ME: Wow, it's been a while. Look at you. What in the heck happened?
SHE: Don't start on me. I have had a rough day and my life has been pretty depressing lately.
ME: By lately you mean five years. I tried to warn you but you called me old and out of touch.
SHE: You just don't understand the way he made me feel.
ME: Oh, I do understand the euphoria a smooth-talking man can give a crowd — of being cool and hip — of belonging to a group of insiders — of changing the world.
SHE: How would you know?
ME: Every generation has a charismatic leader who led them to a Promised Land, but it usually ends in misery.
SHE: He's working on it.
ME: Meanwhile you had to move back with your parents. Your hours were cut. He's living off you.
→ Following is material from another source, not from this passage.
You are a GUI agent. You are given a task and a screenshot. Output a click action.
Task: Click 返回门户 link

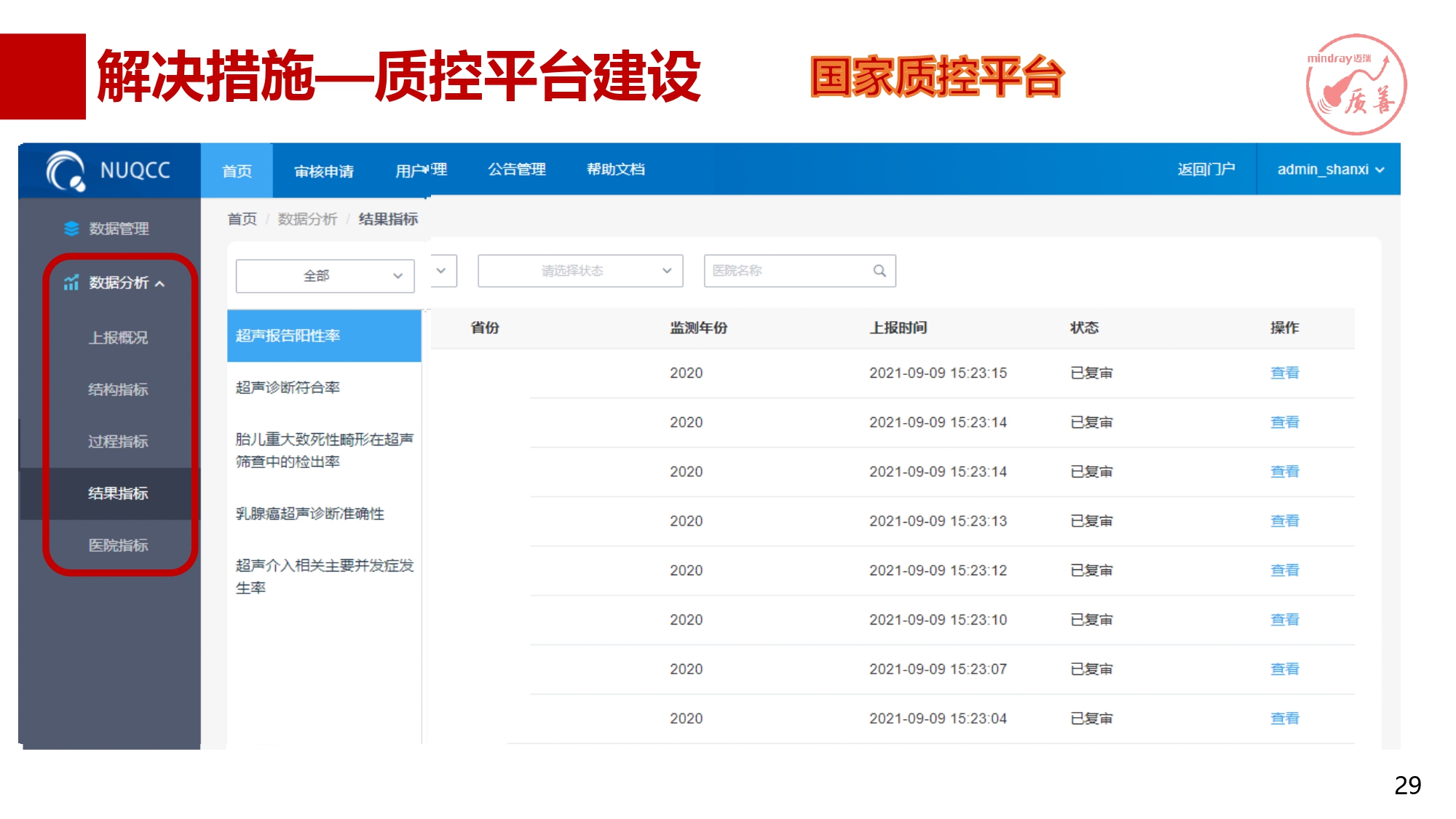[1206, 170]
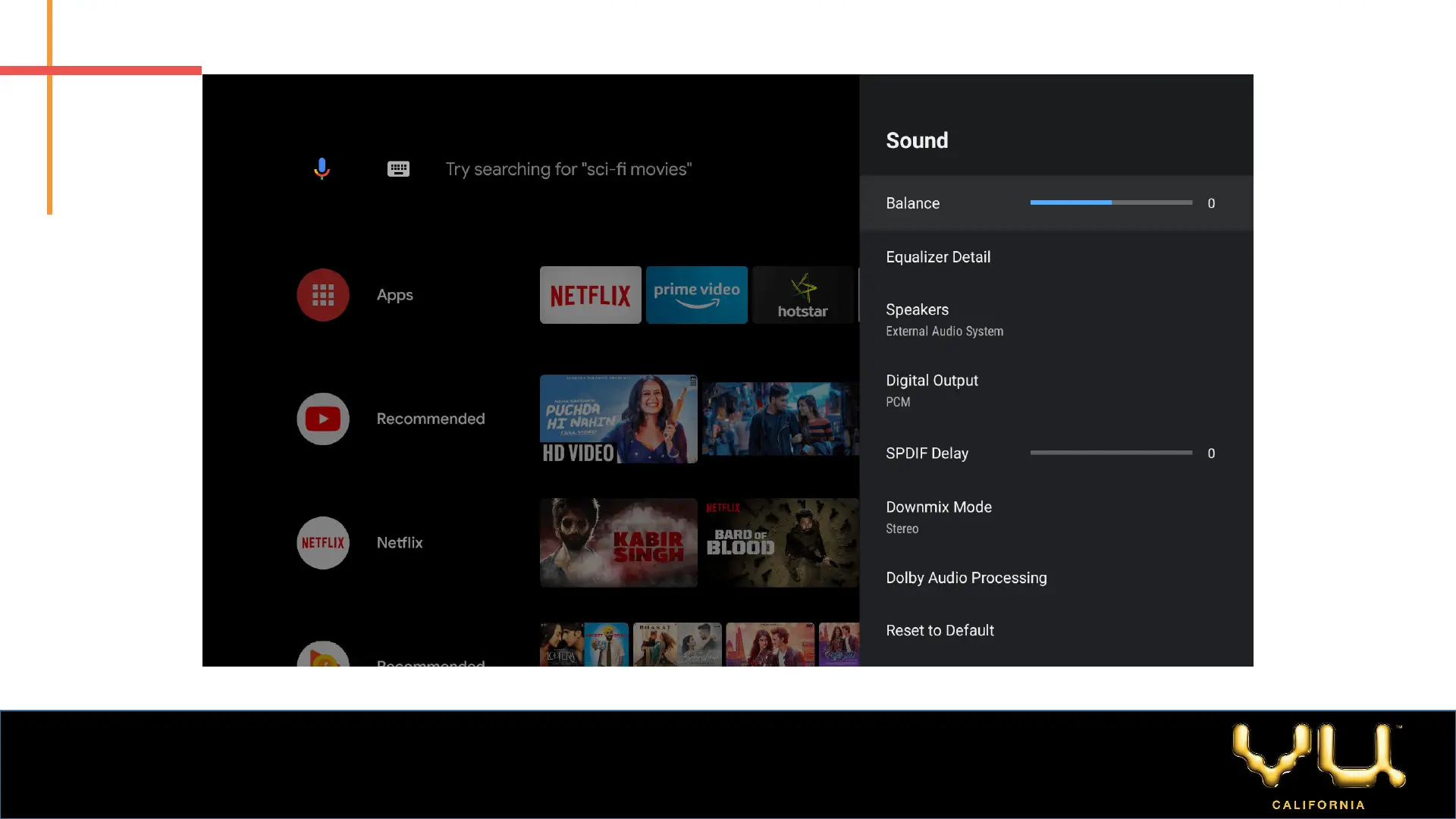Play the Kabir Singh thumbnail

pyautogui.click(x=618, y=543)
SHE: Things are tight. He's not responsible for the recession. There's only so much he can do. Can we change subjects?
ME: How's his golf game?
SHE: Shut up. Your guy got us in this mess.
ME: You lost your health insurance. He said you could keep your health insurance. He said you could keep your doctor, but yours retired at age 50 and all the gynecologists in town are booked solid for another year.
SHE: You make it sound so simple. He's not responsible for this. It's the insurance company's fault and the doctors. Eventually we'll get health insurance for 30 million people.
ME: Most of them either do not want it or qualified for Medicaid but never signed up. Less than 1 percent of the 45 million uninsured have signed up.